Cannabis en Italie
Le secteur italien du chanvre refuse l’interdiction gouvernementale et demande l’intervention de l’UE
L’industrie italienne du chanvre a demandé à la Commission européenne (CE) d’intervenir après que le gouvernement a décidé d’interdire la culture, la production et la commercialisation du chanvre.
Un certain nombre de groupes commerciaux italiens spécialisés dans le Cannabis et l’agriculture ont écrit à la Commission européenne, arguant qu’un amendement récent au projet de loi sur la sécurité du pays pourrait « violer la législation de l’Union européenne sur la libre concurrence et la circulation des marchandises ».

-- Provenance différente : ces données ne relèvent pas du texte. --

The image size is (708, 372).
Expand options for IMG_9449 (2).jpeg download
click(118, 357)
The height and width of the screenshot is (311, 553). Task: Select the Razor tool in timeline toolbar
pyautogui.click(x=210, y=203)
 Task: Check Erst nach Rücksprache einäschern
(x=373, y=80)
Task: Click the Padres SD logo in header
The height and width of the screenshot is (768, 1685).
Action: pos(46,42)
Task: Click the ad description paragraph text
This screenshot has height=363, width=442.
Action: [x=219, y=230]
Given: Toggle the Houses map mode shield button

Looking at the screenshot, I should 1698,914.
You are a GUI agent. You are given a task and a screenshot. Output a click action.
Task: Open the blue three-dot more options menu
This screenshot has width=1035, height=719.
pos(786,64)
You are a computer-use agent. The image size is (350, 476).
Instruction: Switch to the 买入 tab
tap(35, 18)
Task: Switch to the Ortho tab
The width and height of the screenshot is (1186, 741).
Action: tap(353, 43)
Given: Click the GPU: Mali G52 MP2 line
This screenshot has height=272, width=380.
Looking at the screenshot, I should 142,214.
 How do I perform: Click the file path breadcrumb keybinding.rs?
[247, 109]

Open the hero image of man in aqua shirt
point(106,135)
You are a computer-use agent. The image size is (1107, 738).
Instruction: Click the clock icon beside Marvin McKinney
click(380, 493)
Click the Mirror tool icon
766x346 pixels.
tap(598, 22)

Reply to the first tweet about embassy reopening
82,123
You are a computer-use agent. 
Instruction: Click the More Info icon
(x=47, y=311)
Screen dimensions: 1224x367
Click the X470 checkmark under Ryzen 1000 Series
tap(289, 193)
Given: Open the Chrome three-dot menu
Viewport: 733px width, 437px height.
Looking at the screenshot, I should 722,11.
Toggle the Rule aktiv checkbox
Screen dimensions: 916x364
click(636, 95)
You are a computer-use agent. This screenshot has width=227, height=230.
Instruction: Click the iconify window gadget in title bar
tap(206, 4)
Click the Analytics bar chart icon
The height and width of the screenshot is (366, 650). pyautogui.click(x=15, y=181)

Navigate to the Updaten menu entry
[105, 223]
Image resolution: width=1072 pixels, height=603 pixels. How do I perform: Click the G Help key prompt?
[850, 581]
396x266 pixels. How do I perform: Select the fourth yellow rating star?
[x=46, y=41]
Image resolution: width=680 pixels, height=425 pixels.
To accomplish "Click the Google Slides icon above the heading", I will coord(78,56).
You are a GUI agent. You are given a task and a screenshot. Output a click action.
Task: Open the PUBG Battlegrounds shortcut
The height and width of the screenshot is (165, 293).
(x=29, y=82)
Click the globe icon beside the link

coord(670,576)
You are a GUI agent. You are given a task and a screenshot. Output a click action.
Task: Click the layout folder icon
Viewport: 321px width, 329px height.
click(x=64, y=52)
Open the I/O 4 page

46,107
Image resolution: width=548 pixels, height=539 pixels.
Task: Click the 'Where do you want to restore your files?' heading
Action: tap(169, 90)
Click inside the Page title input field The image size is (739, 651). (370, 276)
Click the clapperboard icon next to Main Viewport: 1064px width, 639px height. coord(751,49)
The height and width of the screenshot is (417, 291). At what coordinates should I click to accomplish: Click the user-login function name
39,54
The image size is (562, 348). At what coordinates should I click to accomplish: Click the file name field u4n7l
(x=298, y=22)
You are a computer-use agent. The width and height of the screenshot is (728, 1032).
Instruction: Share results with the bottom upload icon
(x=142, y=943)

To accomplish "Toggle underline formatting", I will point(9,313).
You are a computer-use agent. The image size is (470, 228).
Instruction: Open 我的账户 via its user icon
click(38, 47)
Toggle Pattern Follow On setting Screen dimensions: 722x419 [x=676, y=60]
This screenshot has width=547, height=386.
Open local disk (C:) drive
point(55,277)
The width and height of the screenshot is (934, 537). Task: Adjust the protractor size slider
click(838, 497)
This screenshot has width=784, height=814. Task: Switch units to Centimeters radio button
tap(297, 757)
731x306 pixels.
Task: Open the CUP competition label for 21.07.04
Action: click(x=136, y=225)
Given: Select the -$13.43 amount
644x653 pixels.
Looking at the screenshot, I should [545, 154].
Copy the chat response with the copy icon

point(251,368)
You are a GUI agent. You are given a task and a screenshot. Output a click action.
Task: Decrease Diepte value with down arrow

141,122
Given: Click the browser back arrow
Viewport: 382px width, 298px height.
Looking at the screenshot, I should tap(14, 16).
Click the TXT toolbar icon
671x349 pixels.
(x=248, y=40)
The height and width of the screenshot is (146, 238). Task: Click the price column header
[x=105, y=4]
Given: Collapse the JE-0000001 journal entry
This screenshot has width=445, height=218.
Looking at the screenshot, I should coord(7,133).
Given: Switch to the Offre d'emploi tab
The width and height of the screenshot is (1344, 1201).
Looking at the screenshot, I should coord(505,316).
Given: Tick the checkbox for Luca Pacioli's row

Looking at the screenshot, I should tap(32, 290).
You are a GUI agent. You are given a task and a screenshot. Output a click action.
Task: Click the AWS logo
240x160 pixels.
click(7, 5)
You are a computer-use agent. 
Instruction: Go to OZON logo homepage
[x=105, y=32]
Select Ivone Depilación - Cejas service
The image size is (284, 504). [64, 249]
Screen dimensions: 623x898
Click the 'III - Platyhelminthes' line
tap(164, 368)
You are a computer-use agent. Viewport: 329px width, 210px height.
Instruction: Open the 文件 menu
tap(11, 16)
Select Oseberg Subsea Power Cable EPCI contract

Les groupes ont demandé l’annulation de l’amendement par la CE, affirmant qu’il anéantirait l’ensemble de l’industrie du chanvre du pays, entraînant la fermeture de quelque 3 000 entreprises et la perte de 15 000 emplois dans ce secteur.
Il s’agit de la dernière tentative en date de l’administration du Premier ministre Giorgia Meloni pour sévir contre l’industrie du « cannabis light », après de nombreux échecs depuis son élection au pouvoir en 2022.
Que s’est-il passé ?
À la fin du mois dernier, le gouvernement a proposé un amendement au projet de loi sur la sécurité concernant les « mesures relatives aux inflorescences de chanvre et aux produits qui en sont dérivés ».
L’amendement est actuellement examiné par la Chambre des députés, qui l’étudiera et entendra les avis d’experts avant qu’il ne soit débattu, voté et éventuellement transmis au Sénat pour un vote final.
Dans ce que Federcanapa, le principal groupe italien de commerce du chanvre, a décrit comme une « répression grotesque » de l’industrie, l’amendement rendrait effectivement illégale en Italie toute activité commerciale autour du chanvre industriel, même celle dont la teneur en THC est inférieure à 0,3%.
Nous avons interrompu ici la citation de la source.